As a relatively new Member of the House, I have watched with some amazement and incomprehension the minuet being conducted by the noble Lord, Lord Mishcon, and the noble Earl, Lord Ferrers. I too received a letter from the noble Earl which, spoken in plain English, said that the Government would accept no amendments at the Committee stage but that they would of course listen to them at Third Reading. Are we not therefore rather wasting our time? Would it not be better to go to Third Reading and get on with it? The fact of the matter is that the Government who are responsible for the business of this Chamber have allowed it to become so congested in the past fortnight that the noble Earl, Lord Ferrers, may be up all this week and all next week on this Bill and on the Broadcasting Bill. There will be no time properly to discuss this important measure.

If the Government had organised their business a little better, we could have discussed the Committee stage earlier than this. We would not then have had to go through the farce of making a case for amendments which the Government will not accept, moving on to Report, and finally going to Third Reading when by some chance it may be possible that the Government will listen to the amendments. I state it plainly that I find this a most unsatisfactory way of proceeding with legislation of great importance to this country, to its reputation and to at least 3 million British subjects in Hong Kong.

We have some responsibility for those people. Just because the Government cannot organise their business better we are riding roughshod over the proper discussion of a serious erosion of their rights. I do not regard "shall" and "may" as matters of fundamental importance. It is my view that the Governor of Hong Kong is probably in a far better position than the Secretary of State to judge who should or should not be registered under the scheme, with all its defects. I therefore do not particularly support the amendment, but I wish to place it on record that the way we are dealing with the Bill is little short of frivolous.

Lord Mishcon

I hope I shall be forgiven by the Committee, but I find it necessary to rise immediately after the noble Lord, Lord Bonham-Carter, has completed his remarks. He is always courteous and he is usually accurate. This time he was courteous but not accurate.

The letter that I received from the Minister—the noble Earl will speak for himself—made it perfectly clear that, if an amendment were acceptable to the Government, the Third Reading stage would be used for the purpose of making that amendment. I have made it perfectly clear that I cannot accept a position whereby the Opposition regard an amendment as fundamental, but the Minister is not able to say that he accepts the principle of the amendment. I excuse myself to the Committee if I have to divide it when all I want to do is to speed the passage of the Bill—only for the reason that I have given, which is for the sake of the people of Hong Kong.

3.15 p.m.

Lord Tordoff

I rise in support of my noble friend Lord Bonham-Carter.
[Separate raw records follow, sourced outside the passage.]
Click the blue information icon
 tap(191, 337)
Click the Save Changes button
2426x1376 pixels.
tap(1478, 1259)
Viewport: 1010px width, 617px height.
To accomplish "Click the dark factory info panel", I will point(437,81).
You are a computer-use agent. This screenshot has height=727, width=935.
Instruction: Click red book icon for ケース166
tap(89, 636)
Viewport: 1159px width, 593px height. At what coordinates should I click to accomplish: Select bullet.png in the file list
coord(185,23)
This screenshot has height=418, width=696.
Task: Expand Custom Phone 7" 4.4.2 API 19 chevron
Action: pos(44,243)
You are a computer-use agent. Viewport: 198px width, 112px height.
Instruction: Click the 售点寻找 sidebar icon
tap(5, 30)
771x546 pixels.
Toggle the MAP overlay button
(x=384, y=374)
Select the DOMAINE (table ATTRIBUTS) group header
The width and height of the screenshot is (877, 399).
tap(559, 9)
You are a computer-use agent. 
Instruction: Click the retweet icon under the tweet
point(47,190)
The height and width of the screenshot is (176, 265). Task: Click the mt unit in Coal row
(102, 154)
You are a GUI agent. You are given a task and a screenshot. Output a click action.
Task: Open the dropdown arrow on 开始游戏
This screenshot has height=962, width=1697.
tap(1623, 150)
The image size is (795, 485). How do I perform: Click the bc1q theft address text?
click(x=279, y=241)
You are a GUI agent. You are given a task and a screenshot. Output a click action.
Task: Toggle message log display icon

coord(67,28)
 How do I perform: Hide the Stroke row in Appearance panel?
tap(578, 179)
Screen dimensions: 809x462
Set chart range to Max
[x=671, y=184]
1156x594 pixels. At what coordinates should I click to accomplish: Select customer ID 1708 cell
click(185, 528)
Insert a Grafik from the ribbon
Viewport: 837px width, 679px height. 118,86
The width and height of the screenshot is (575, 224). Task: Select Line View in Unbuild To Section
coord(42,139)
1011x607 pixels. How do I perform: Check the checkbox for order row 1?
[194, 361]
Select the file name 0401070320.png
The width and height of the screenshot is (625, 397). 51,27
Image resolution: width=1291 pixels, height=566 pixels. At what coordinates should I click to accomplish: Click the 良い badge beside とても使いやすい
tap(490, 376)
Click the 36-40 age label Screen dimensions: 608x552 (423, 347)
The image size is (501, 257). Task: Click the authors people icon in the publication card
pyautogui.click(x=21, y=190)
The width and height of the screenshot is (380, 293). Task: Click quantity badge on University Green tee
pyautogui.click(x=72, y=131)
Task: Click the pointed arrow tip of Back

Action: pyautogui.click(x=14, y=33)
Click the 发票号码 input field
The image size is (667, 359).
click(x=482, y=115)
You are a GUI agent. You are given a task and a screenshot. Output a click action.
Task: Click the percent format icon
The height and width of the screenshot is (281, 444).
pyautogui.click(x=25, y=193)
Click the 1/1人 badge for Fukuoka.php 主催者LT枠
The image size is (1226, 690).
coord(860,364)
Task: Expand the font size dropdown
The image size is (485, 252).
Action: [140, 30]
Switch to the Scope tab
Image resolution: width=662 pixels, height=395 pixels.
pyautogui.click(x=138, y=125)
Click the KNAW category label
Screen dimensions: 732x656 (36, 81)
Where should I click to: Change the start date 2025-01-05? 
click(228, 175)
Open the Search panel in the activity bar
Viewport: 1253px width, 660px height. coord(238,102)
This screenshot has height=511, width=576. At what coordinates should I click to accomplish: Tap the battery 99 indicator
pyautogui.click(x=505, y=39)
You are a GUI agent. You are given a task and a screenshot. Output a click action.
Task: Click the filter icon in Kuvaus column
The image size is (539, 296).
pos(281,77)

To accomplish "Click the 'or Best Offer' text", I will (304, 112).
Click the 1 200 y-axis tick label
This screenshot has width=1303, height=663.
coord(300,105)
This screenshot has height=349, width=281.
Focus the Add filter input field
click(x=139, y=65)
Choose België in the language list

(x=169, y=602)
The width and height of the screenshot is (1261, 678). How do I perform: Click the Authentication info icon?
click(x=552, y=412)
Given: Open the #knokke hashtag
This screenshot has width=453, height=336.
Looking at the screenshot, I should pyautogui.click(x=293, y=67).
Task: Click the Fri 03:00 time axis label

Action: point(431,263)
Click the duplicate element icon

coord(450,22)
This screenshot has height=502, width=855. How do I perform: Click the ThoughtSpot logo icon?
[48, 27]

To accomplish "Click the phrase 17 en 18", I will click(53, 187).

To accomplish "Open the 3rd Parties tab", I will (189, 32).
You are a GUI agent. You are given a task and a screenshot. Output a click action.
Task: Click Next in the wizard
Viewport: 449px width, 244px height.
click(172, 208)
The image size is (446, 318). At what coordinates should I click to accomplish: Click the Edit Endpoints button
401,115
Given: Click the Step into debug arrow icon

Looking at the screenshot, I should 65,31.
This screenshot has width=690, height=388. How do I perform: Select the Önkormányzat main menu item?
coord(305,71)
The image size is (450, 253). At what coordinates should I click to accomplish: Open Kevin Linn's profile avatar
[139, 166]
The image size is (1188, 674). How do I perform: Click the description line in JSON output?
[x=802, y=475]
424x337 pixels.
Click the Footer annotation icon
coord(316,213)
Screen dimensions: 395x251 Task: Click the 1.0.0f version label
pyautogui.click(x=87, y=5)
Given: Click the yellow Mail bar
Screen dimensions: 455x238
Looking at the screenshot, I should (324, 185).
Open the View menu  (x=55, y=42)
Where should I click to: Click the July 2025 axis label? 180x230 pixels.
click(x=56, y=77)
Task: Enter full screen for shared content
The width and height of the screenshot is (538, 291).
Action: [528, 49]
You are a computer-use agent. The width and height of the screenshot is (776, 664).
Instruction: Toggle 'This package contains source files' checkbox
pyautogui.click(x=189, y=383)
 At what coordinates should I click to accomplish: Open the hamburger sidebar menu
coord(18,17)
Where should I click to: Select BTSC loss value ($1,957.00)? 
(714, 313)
That one should have to apologise to the Committee for having to divide it on an important Bill underlines the ludicrous nature of the position that we have got ourselves into. On these Benches we want to see the Bill on the statute book. It is not the best Bill, but it is the only one we are going to get. For the benefit of the people of Hong Kong it must be on the statute book early. However, my noble friend is quite right. It is a grave discourtesy to the House to be put into a position whereby somebody has to apologise for the possibility of having to divide the Committee on a matter on which the Government do not agree. I feel that I have to defend my noble friend from what was said by the noble Lord, Lord Mishcon.

Lord Geddes

If I heard him correctly, the noble Lord, Lord Bonham-Carter, said to the Committee that the letter that he had received stated quite clearly in his opinion that the Government would not accept any amendments. Unless he received a letter which is totally different from mine, it said nothing of the sort.

Lord Howie of Troon

The Committee will be extremely pleased to learn that I have not received a letter from anyone. If I were to advise the Government, I would tell them to follow that precedent and send letters to no one. It seems to cause nothing but alarm and despondency on the Benches in front of me.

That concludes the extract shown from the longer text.